-- start of Stored rows --

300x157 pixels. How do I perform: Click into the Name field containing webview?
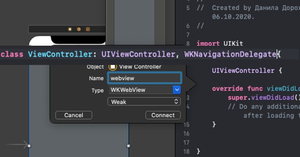(144, 78)
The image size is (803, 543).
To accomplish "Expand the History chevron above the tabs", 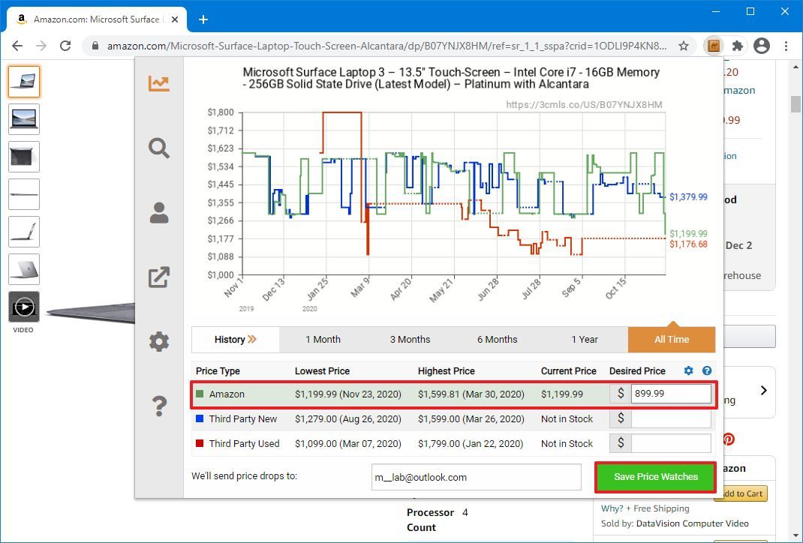I will pos(254,339).
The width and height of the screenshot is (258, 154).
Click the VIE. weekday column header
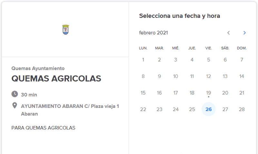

-- end of Stored rows --

Requirements:
Output everything from the line containing "The width and" down to the end of the data as a JSON list of strings, one string per line, with blank lines and pictures left out.

Output for this task:
[
  "The width and height of the screenshot is (258, 154).",
  "Click the VIE. weekday column header"
]